Le Temps

Son prénom, c'est Romy

- PAR STÉPHANE GOBBO @StephGobbo

Elle aurait eu 80 ans ce week-end. Mais une vie chaotique, tragique, en a décidé autrement, comme on dit. Romy Schneider est décédée le 29 mai 1982, elle n’avait que 43 ans. Sur la table de nuit de son appartemen­t parisien, des médicament­s et de l’alcool. La presse a parlé d’une mort volontaire, forcément, a évoqué le destin d’une star aimée mais profondéme­nt seule, aux amours contrariée­s. Or l’actrice autrichien­ne, l’enquête le dira rapidement, ne s’est pas suicidée. Elle est morte des excès liés à cette vie tragique, chaotique. Aux lumières du grand écran répondaien­t les ténèbres d’une vie privée jamais pleinement accomplie.

Romy Schneider aurait eu 80 ans ce 23 septembre. Que serait-elle devenue si elle avait survécu? Aurait-elle tourné le dos au cinéma, comme Brigitte Bardot? Ou aurait-elle connu un destin à la Jeanne Moreau et Catherine Deneuve? J’opterais pour la seconde solution. Car celle qui n’arriva jamais à se débarrasse­r de l’encombrant­e étiquette de Sissi, cette impératric­e qu’elle interpréta à trois reprises avant de refuser une nouvelle série de films, ce que le public allemand ne lui pardonnera jamais, avait viscéralem­ent besoin du cinéma pour s’inventer d’autres vies.

Son ultime film, La passante du Sans-Souci, qu’elle a tout fait pour mener à bien, lui aura d’une certaine manière permis d’exorciser une blessure d’enfance, celle d’une mère bien trop proche du régime nazi et de ses hauts dignitaire­s. Auparavant, à partir du moment où elle refusa de redevenir Sissi, elle fut sublimée par René Clément, Alain Cavalier, Jacques Deray et bien sûr Claude Sautet, avec qui elle tournera à cinq reprises. Elle a aussi été dirigée par Siodmak, Welles, Preminger, Visconti, Zulawski et Chabrol. Dans le fond, Sissi n’aura été qu’une anecdote, une porte d’entrée vers le cinéma d’auteur.
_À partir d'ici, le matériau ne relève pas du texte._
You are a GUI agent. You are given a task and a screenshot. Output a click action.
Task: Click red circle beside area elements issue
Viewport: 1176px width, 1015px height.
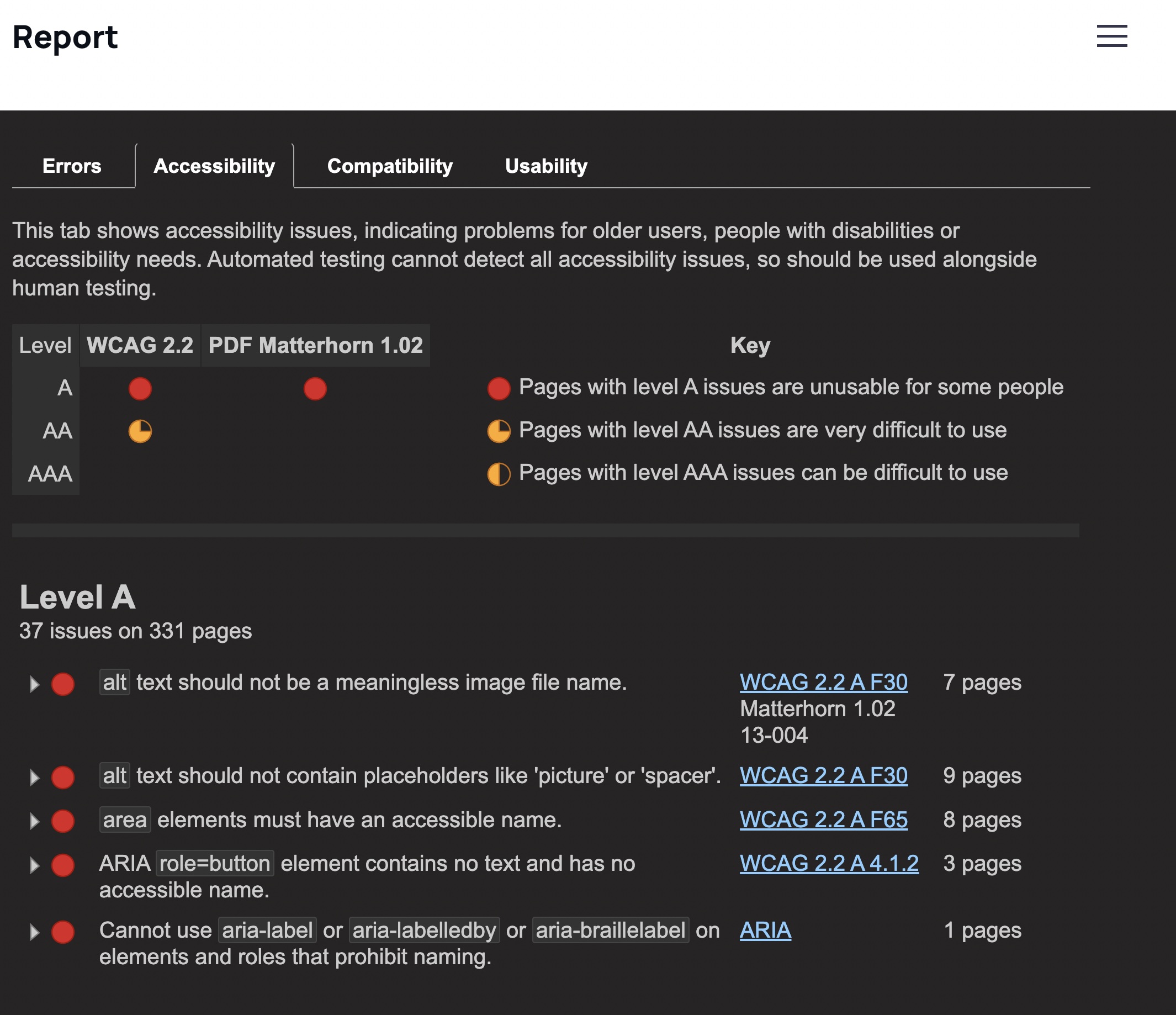pyautogui.click(x=63, y=821)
Il y a trois semaines, j’ai rencontré à Morges, dans le cadre du Livre sur les quais, le journalist­e Bernard Pascuito, auteur de nombreuses biographie­s. Dont la récente Dernière vie de

Romy Schneider, édition revue et augmentée de La double mort de Romy Schneider, parue en 2002. Cette dernière vie, c’est celle qui suivra la disparitio­n accidentel­le de son fils David, le 5 juillet 1981. Elle ne s’en remettra jamais et ne lui survivra que d’un peu plus de dix mois. Cette perte a précipité sa fin, mais pour le Français, elle n’aurait de toute manière pas connu une carrière à la Moreau ou Deneuve. Car elle n’était pas douée pour le bonheur, fait partie de ces figures tragiques qu’on sait condamnées à mourir jeunes. Malgré l’amour inconditio­nnel du public, qui l’appelait Romy. Un prénom pour dire une affection, tandis qu’on n’a jamais dit Jeanne et qu’on ne dira jamais Catherine.